• [About this exercise] When you reach the line containing "Given: Click Nieuw in Maaltijd Logs section" in the data below, begin returning lines exactly as written, and stop once the line containing "Open the Team people icon" has been returned.

-- Given information follows --

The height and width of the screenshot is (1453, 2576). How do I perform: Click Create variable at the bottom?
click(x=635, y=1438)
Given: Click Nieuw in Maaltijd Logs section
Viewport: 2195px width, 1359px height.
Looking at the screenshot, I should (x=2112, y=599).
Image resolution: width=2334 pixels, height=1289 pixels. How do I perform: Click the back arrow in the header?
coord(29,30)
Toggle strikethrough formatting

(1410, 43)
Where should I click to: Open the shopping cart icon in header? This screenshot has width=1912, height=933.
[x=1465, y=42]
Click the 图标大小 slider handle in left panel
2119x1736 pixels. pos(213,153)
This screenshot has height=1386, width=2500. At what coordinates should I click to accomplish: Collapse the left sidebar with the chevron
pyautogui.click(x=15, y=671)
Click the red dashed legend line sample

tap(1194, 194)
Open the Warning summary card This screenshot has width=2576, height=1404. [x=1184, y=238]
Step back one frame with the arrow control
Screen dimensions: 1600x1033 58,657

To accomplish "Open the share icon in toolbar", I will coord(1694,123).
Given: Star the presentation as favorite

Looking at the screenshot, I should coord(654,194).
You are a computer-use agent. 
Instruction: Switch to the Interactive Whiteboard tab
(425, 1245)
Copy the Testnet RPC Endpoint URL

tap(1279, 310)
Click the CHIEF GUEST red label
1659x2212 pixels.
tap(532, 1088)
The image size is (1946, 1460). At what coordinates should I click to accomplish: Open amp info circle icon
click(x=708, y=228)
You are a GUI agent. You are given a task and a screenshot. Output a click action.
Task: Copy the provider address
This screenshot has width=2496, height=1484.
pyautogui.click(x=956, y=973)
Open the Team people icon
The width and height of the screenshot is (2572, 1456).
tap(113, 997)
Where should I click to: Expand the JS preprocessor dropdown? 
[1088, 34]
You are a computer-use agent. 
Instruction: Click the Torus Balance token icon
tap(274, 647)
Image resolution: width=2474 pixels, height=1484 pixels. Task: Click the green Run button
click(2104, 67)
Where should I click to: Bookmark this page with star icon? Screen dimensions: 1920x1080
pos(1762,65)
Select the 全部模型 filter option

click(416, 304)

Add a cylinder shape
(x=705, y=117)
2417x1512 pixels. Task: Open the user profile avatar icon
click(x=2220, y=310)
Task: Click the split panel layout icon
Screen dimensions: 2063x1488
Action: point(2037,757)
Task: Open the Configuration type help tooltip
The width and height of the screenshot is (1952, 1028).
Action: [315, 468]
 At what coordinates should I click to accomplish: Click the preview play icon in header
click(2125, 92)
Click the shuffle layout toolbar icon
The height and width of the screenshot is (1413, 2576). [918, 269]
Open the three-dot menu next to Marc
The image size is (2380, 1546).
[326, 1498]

-- Given information concluded --

• [Written reply]
Given: Click Nieuw in Maaltijd Logs section
Viewport: 2195px width, 1359px height.
Looking at the screenshot, I should (x=2112, y=599).
Image resolution: width=2334 pixels, height=1289 pixels. How do I perform: Click the back arrow in the header?
coord(29,30)
Toggle strikethrough formatting

(1410, 43)
Where should I click to: Open the shopping cart icon in header? This screenshot has width=1912, height=933.
[x=1465, y=42]
Click the 图标大小 slider handle in left panel
2119x1736 pixels. pos(213,153)
This screenshot has height=1386, width=2500. At what coordinates should I click to accomplish: Collapse the left sidebar with the chevron
pyautogui.click(x=15, y=671)
Click the red dashed legend line sample

tap(1194, 194)
Open the Warning summary card This screenshot has width=2576, height=1404. [x=1184, y=238]
Step back one frame with the arrow control
Screen dimensions: 1600x1033 58,657

To accomplish "Open the share icon in toolbar", I will coord(1694,123).
Given: Star the presentation as favorite

Looking at the screenshot, I should coord(654,194).
You are a computer-use agent. 
Instruction: Switch to the Interactive Whiteboard tab
(425, 1245)
Copy the Testnet RPC Endpoint URL

tap(1279, 310)
Click the CHIEF GUEST red label
1659x2212 pixels.
tap(532, 1088)
The image size is (1946, 1460). At what coordinates should I click to accomplish: Open amp info circle icon
click(x=708, y=228)
You are a GUI agent. You are given a task and a screenshot. Output a click action.
Task: Copy the provider address
This screenshot has width=2496, height=1484.
pyautogui.click(x=956, y=973)
Open the Team people icon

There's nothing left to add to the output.